Data supplied:
+ + +

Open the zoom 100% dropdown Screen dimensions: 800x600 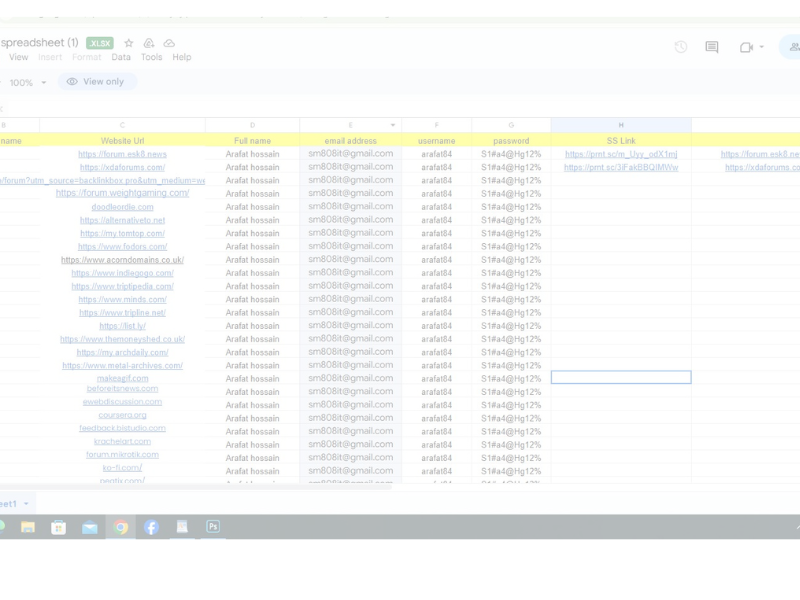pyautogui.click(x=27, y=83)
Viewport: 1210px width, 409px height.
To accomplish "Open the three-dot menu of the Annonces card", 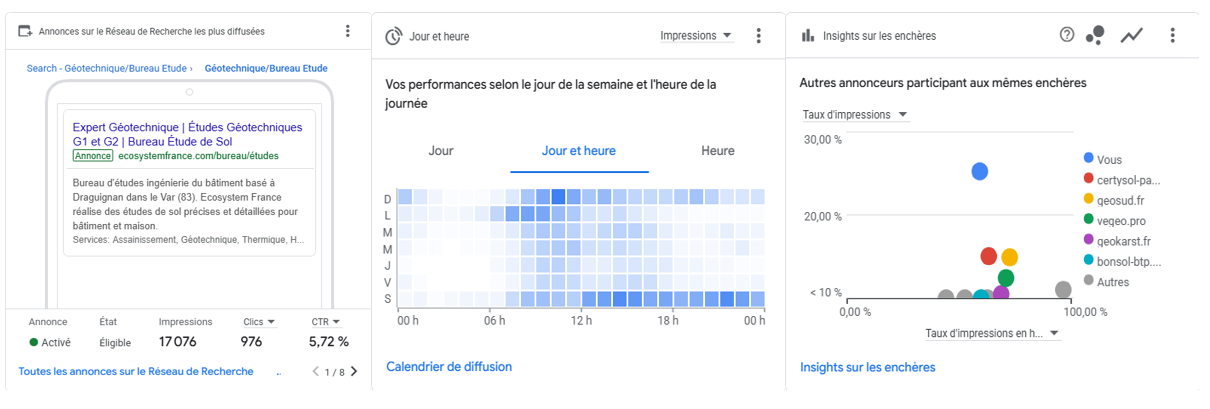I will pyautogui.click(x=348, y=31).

+ + +

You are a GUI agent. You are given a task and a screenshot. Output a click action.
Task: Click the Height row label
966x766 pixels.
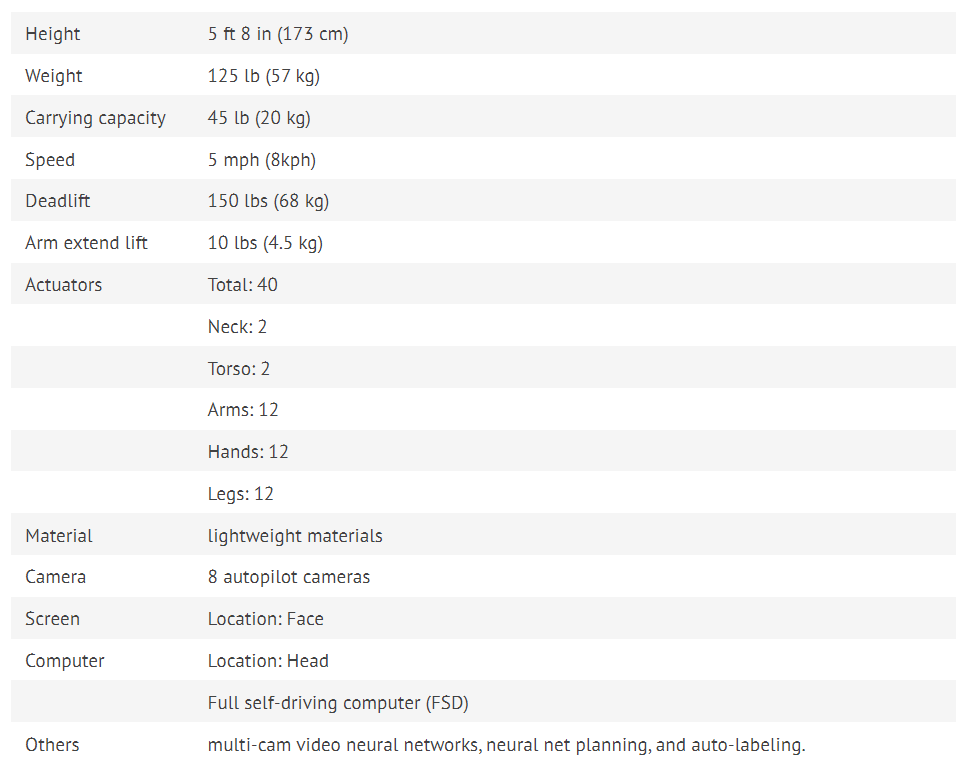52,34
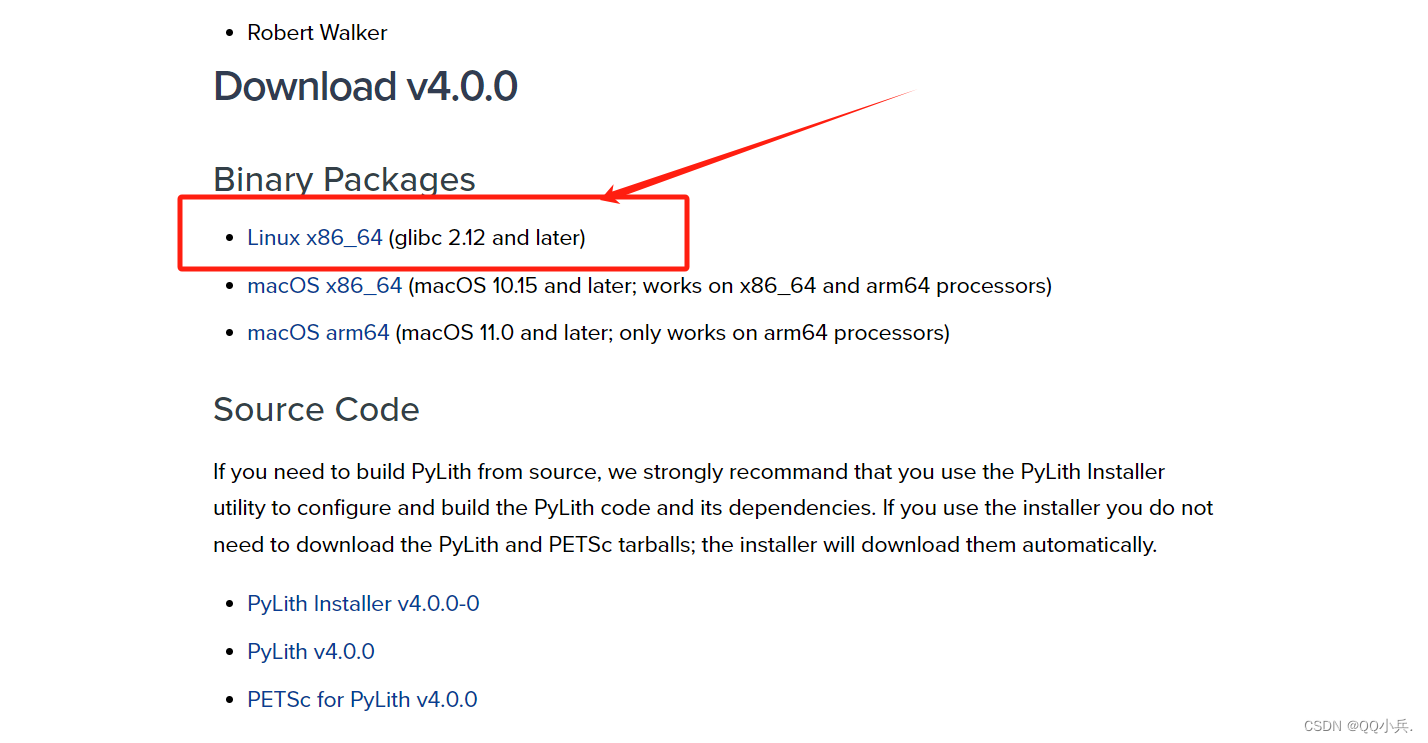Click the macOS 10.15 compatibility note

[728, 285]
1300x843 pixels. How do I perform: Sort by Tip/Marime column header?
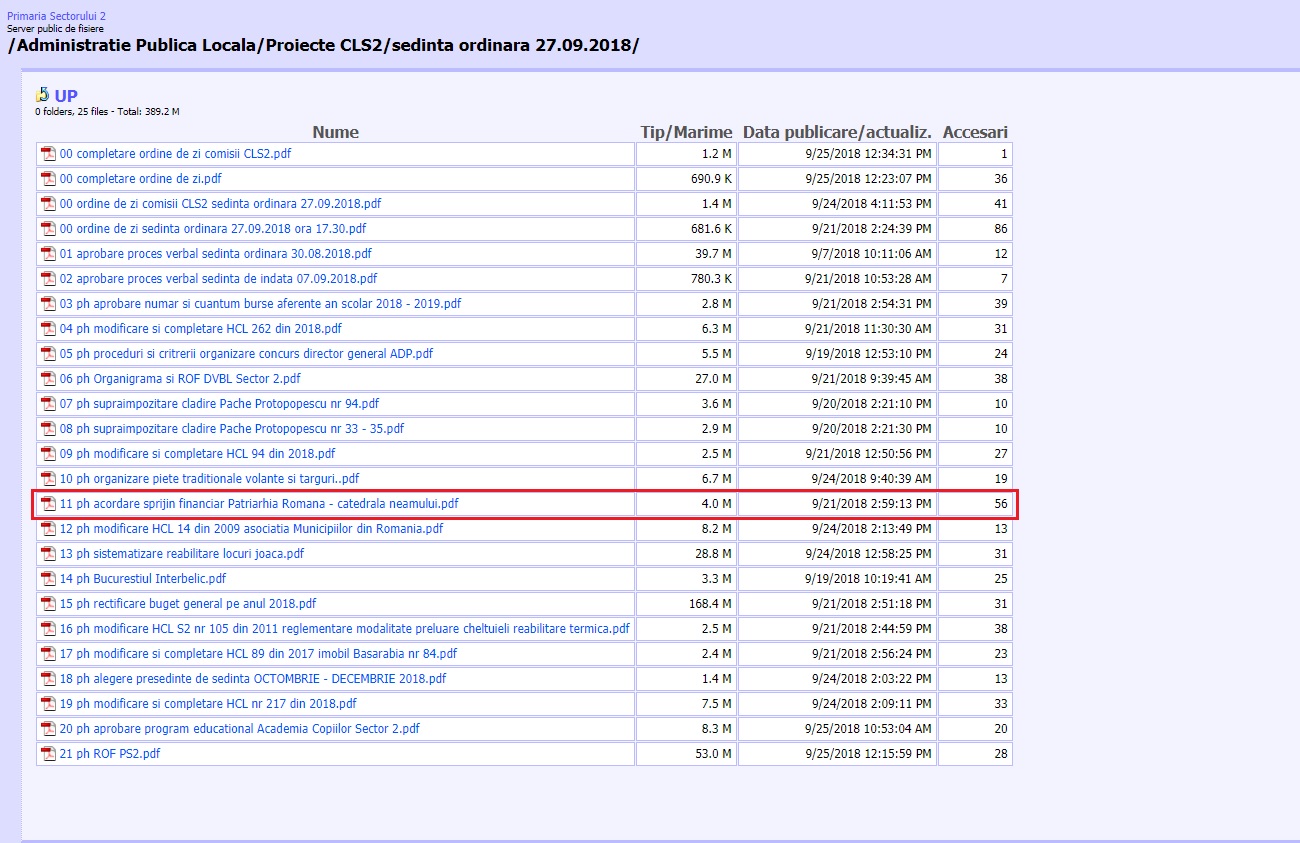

+ + +

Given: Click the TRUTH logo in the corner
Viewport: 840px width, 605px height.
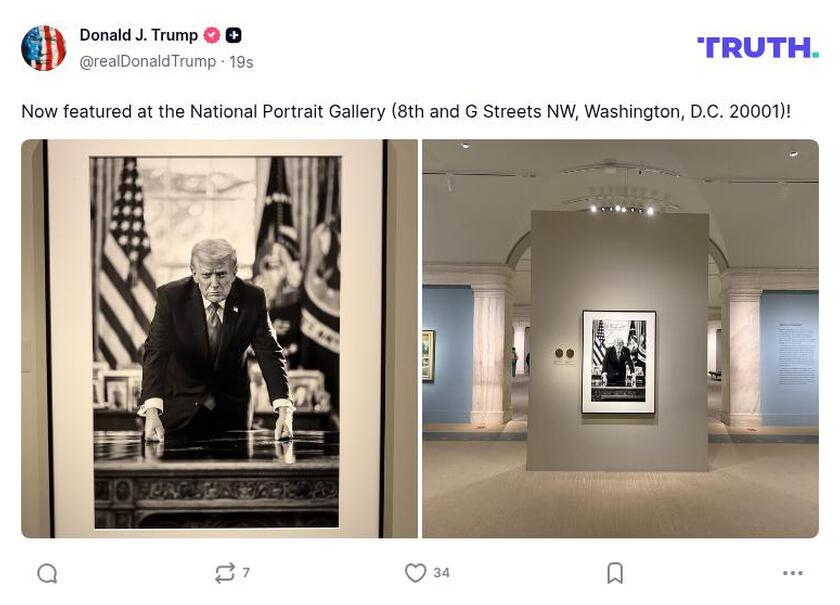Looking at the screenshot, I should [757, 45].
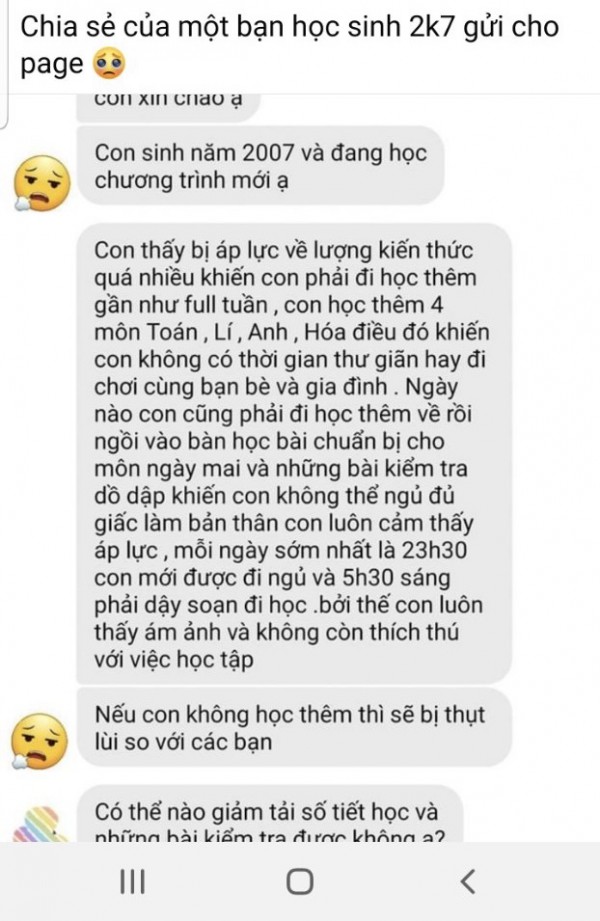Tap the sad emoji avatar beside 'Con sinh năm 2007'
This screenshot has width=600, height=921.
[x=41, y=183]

+ + +

Task item: Go to the line above that has "You are a GUI" and copy exactly from there down to the line that has "1300x843 pixels. How", both included. Leave the pictures out.

Answer space:
You are a GUI agent. You are given a task and a screenshot. Output a click action.
Task: Click the Height row label
966x766 pixels.
52,34
Click the macOS 10.15 compatibility note

[728, 285]
1300x843 pixels. How do I perform: Sort by Tip/Marime column header?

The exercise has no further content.